◆ **WORK TO COMPLETE**
Copy out the rows below character for character, starting at the row that contains "Image resolution: width=624" and ending with the last row.

◆ **DATA FOR THE TASK**

%%

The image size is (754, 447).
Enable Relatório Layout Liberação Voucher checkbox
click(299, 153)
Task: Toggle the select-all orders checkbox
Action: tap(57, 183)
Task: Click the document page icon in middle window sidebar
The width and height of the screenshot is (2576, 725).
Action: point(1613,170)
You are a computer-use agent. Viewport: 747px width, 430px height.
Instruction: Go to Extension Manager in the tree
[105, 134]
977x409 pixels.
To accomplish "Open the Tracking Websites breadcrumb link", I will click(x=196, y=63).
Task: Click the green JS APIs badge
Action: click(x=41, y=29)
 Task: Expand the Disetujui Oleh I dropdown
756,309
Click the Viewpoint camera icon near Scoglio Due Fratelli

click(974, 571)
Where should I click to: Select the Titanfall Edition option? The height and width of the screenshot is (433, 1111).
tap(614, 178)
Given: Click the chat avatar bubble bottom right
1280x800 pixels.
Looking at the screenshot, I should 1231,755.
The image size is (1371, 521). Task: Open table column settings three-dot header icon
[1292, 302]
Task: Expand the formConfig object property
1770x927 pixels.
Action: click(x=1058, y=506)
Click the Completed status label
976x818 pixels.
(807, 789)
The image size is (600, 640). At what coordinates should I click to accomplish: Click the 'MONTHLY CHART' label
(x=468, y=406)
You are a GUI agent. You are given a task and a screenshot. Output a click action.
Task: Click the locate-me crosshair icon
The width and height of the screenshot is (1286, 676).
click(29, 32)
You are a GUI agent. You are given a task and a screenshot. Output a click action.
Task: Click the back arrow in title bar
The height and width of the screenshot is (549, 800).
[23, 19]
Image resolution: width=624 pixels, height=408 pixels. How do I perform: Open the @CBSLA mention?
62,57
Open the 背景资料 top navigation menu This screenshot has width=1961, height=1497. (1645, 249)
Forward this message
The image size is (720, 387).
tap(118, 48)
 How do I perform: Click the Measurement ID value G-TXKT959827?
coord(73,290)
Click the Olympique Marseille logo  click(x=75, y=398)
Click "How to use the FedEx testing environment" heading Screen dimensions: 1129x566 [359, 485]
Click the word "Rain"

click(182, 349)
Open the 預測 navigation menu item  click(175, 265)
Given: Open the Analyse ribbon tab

%%

◆ **FINISHED ANSWER**
Image resolution: width=624 pixels, height=408 pixels. How do I perform: Open the @CBSLA mention?
62,57
Open the 背景资料 top navigation menu This screenshot has width=1961, height=1497. (1645, 249)
Forward this message
The image size is (720, 387).
tap(118, 48)
 How do I perform: Click the Measurement ID value G-TXKT959827?
coord(73,290)
Click the Olympique Marseille logo  click(x=75, y=398)
Click "How to use the FedEx testing environment" heading Screen dimensions: 1129x566 [359, 485]
Click the word "Rain"

click(182, 349)
Open the 預測 navigation menu item  click(175, 265)
Given: Open the Analyse ribbon tab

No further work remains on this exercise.